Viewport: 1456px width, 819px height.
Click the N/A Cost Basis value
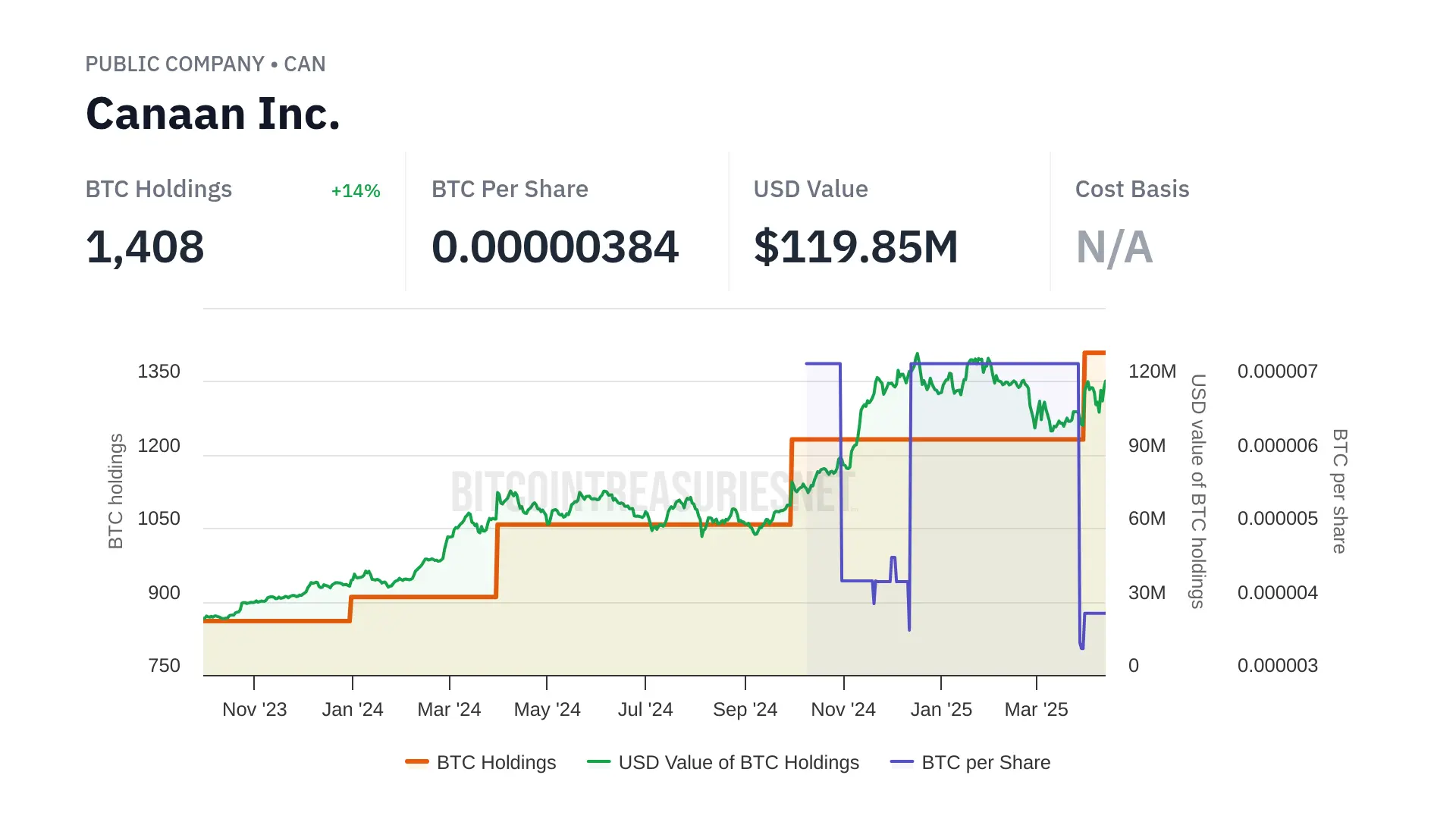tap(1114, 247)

---

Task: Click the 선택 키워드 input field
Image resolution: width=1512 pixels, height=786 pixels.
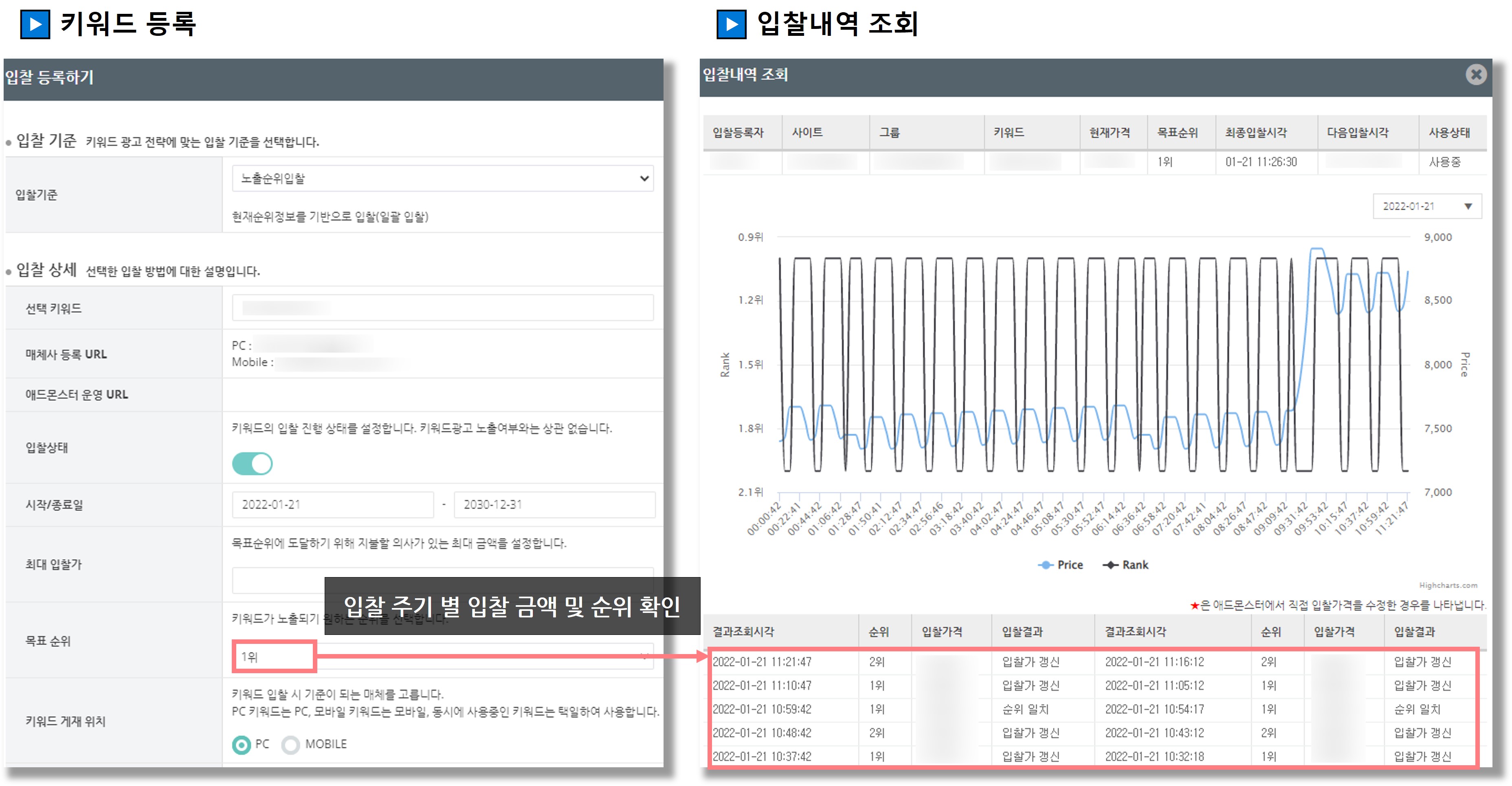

Assignment:
How many lines of the records contain "height"? Answer with the number only.

Task output:
2